指示内容: 次に示す一覧の全行を、一字一句変えずに書き写してください。

元の一覧:
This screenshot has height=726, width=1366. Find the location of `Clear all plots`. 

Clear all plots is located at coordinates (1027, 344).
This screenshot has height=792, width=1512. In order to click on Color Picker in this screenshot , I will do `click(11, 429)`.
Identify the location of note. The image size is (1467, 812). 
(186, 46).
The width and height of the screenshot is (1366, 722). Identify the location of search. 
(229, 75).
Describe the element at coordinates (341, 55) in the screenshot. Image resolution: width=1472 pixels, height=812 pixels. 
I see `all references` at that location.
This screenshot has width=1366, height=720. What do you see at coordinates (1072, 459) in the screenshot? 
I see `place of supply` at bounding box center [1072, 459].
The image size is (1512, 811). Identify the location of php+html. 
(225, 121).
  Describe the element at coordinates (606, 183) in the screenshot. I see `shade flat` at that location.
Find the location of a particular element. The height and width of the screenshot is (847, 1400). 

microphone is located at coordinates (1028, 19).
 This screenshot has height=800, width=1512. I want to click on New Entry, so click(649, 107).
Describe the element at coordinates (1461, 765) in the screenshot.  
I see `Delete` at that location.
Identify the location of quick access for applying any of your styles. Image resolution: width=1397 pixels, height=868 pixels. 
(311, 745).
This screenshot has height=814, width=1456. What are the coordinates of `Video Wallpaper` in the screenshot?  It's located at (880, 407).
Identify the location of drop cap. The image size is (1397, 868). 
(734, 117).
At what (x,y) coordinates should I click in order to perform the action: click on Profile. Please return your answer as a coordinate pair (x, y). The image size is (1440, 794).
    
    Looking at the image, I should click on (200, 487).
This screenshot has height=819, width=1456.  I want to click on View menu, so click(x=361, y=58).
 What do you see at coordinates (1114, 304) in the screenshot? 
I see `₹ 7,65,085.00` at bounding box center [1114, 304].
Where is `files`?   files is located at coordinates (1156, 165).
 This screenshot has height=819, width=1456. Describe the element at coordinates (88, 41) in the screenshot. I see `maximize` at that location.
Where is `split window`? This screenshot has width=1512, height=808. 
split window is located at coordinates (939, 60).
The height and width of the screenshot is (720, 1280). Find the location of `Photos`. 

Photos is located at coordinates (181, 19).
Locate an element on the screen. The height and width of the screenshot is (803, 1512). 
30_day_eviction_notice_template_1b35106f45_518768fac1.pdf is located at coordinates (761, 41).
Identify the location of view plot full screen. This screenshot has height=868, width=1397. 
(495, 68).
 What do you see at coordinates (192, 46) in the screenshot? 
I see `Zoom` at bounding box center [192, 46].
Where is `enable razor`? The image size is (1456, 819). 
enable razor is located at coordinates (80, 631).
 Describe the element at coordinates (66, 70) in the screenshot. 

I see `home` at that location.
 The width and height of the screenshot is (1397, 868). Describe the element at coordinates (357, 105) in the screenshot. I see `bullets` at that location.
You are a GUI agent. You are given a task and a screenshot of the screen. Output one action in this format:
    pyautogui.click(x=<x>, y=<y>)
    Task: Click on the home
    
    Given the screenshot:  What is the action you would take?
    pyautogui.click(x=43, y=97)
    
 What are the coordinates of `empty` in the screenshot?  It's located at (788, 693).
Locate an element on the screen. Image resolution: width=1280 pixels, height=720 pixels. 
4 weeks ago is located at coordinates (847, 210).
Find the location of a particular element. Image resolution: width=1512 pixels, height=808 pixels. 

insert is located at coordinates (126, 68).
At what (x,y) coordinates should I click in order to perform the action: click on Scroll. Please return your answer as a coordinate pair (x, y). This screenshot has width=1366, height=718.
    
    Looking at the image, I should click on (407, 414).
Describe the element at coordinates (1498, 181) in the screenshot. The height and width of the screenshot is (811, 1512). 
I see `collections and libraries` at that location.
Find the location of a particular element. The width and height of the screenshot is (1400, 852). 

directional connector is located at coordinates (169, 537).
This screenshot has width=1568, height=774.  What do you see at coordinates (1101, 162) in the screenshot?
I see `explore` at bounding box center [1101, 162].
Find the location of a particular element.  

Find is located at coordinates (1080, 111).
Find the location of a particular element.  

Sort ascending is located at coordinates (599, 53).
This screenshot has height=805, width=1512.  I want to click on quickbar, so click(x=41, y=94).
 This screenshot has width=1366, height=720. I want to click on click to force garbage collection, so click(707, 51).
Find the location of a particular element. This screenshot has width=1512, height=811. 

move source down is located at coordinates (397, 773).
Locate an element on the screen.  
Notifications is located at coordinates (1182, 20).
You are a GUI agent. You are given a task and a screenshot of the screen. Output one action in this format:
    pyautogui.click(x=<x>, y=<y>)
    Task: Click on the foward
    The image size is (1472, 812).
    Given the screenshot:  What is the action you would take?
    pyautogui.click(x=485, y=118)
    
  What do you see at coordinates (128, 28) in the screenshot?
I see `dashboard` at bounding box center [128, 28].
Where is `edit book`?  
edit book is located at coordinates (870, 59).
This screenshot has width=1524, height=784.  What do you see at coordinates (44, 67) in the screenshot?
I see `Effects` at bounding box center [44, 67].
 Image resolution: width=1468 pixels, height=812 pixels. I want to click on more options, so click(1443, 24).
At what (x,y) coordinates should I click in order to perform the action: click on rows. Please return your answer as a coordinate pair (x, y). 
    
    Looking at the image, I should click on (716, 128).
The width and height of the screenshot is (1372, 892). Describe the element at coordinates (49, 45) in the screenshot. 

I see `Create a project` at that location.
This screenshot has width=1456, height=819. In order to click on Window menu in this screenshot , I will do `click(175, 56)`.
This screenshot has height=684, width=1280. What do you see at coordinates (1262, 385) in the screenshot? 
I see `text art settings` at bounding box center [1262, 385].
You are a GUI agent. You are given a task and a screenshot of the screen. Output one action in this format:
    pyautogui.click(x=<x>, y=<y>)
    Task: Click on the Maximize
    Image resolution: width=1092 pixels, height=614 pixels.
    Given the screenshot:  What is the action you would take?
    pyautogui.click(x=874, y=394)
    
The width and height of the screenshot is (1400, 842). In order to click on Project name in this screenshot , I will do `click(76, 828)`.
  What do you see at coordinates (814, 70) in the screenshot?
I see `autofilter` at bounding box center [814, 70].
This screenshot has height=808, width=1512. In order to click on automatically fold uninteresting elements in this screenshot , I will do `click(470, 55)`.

回答:
This screenshot has height=726, width=1366. Find the location of `Clear all plots`. 

Clear all plots is located at coordinates (1027, 344).
This screenshot has height=792, width=1512. In order to click on Color Picker in this screenshot , I will do `click(11, 429)`.
Identify the location of note. The image size is (1467, 812). 
(186, 46).
The width and height of the screenshot is (1366, 722). Identify the location of search. 
(229, 75).
Describe the element at coordinates (341, 55) in the screenshot. Image resolution: width=1472 pixels, height=812 pixels. 
I see `all references` at that location.
This screenshot has width=1366, height=720. What do you see at coordinates (1072, 459) in the screenshot? 
I see `place of supply` at bounding box center [1072, 459].
The image size is (1512, 811). Identify the location of php+html. 
(225, 121).
  Describe the element at coordinates (606, 183) in the screenshot. I see `shade flat` at that location.
Find the location of a particular element. The height and width of the screenshot is (847, 1400). 

microphone is located at coordinates (1028, 19).
 This screenshot has height=800, width=1512. I want to click on New Entry, so click(649, 107).
Describe the element at coordinates (1461, 765) in the screenshot.  
I see `Delete` at that location.
Identify the location of quick access for applying any of your styles. Image resolution: width=1397 pixels, height=868 pixels. 
(311, 745).
This screenshot has height=814, width=1456. What are the coordinates of `Video Wallpaper` in the screenshot?  It's located at (880, 407).
Identify the location of drop cap. The image size is (1397, 868). 
(734, 117).
At what (x,y) coordinates should I click in order to perform the action: click on Profile. Please return your answer as a coordinate pair (x, y). The image size is (1440, 794).
    
    Looking at the image, I should click on (200, 487).
This screenshot has height=819, width=1456.  I want to click on View menu, so click(x=361, y=58).
 What do you see at coordinates (1114, 304) in the screenshot? 
I see `₹ 7,65,085.00` at bounding box center [1114, 304].
Where is `files`?   files is located at coordinates (1156, 165).
 This screenshot has height=819, width=1456. Describe the element at coordinates (88, 41) in the screenshot. I see `maximize` at that location.
Where is `split window`? This screenshot has width=1512, height=808. 
split window is located at coordinates (939, 60).
The height and width of the screenshot is (720, 1280). Find the location of `Photos`. 

Photos is located at coordinates (181, 19).
Locate an element on the screen. The height and width of the screenshot is (803, 1512). 
30_day_eviction_notice_template_1b35106f45_518768fac1.pdf is located at coordinates (761, 41).
Identify the location of view plot full screen. This screenshot has height=868, width=1397. 
(495, 68).
 What do you see at coordinates (192, 46) in the screenshot? 
I see `Zoom` at bounding box center [192, 46].
Where is `enable razor`? The image size is (1456, 819). 
enable razor is located at coordinates (80, 631).
 Describe the element at coordinates (66, 70) in the screenshot. 

I see `home` at that location.
 The width and height of the screenshot is (1397, 868). Describe the element at coordinates (357, 105) in the screenshot. I see `bullets` at that location.
You are a GUI agent. You are given a task and a screenshot of the screen. Output one action in this format:
    pyautogui.click(x=<x>, y=<y>)
    Task: Click on the home
    
    Given the screenshot:  What is the action you would take?
    pyautogui.click(x=43, y=97)
    
 What are the coordinates of `empty` in the screenshot?  It's located at (788, 693).
Locate an element on the screen. Image resolution: width=1280 pixels, height=720 pixels. 
4 weeks ago is located at coordinates (847, 210).
Find the location of a particular element. Image resolution: width=1512 pixels, height=808 pixels. 

insert is located at coordinates (126, 68).
At what (x,y) coordinates should I click in order to perform the action: click on Scroll. Please return your answer as a coordinate pair (x, y). This screenshot has width=1366, height=718.
    
    Looking at the image, I should click on (407, 414).
Describe the element at coordinates (1498, 181) in the screenshot. The height and width of the screenshot is (811, 1512). 
I see `collections and libraries` at that location.
Find the location of a particular element. The width and height of the screenshot is (1400, 852). 

directional connector is located at coordinates (169, 537).
This screenshot has width=1568, height=774.  What do you see at coordinates (1101, 162) in the screenshot?
I see `explore` at bounding box center [1101, 162].
Find the location of a particular element.  

Find is located at coordinates (1080, 111).
Find the location of a particular element.  

Sort ascending is located at coordinates (599, 53).
This screenshot has height=805, width=1512.  I want to click on quickbar, so click(x=41, y=94).
 This screenshot has width=1366, height=720. I want to click on click to force garbage collection, so click(707, 51).
Find the location of a particular element. This screenshot has width=1512, height=811. 

move source down is located at coordinates (397, 773).
Locate an element on the screen.  
Notifications is located at coordinates (1182, 20).
You are a GUI agent. You are given a task and a screenshot of the screen. Output one action in this format:
    pyautogui.click(x=<x>, y=<y>)
    Task: Click on the foward
    The image size is (1472, 812).
    Given the screenshot:  What is the action you would take?
    pyautogui.click(x=485, y=118)
    
  What do you see at coordinates (128, 28) in the screenshot?
I see `dashboard` at bounding box center [128, 28].
Where is `edit book`?  
edit book is located at coordinates (870, 59).
This screenshot has width=1524, height=784.  What do you see at coordinates (44, 67) in the screenshot?
I see `Effects` at bounding box center [44, 67].
 Image resolution: width=1468 pixels, height=812 pixels. I want to click on more options, so click(1443, 24).
At what (x,y) coordinates should I click in order to perform the action: click on rows. Please return your answer as a coordinate pair (x, y). 
    
    Looking at the image, I should click on (716, 128).
The width and height of the screenshot is (1372, 892). Describe the element at coordinates (49, 45) in the screenshot. 

I see `Create a project` at that location.
This screenshot has width=1456, height=819. In order to click on Window menu in this screenshot , I will do `click(175, 56)`.
This screenshot has height=684, width=1280. What do you see at coordinates (1262, 385) in the screenshot? 
I see `text art settings` at bounding box center [1262, 385].
You are a GUI agent. You are given a task and a screenshot of the screen. Output one action in this format:
    pyautogui.click(x=<x>, y=<y>)
    Task: Click on the Maximize
    Image resolution: width=1092 pixels, height=614 pixels.
    Given the screenshot:  What is the action you would take?
    pyautogui.click(x=874, y=394)
    
The width and height of the screenshot is (1400, 842). In order to click on Project name in this screenshot , I will do `click(76, 828)`.
  What do you see at coordinates (814, 70) in the screenshot?
I see `autofilter` at bounding box center [814, 70].
This screenshot has height=808, width=1512. In order to click on automatically fold uninteresting elements in this screenshot , I will do `click(470, 55)`.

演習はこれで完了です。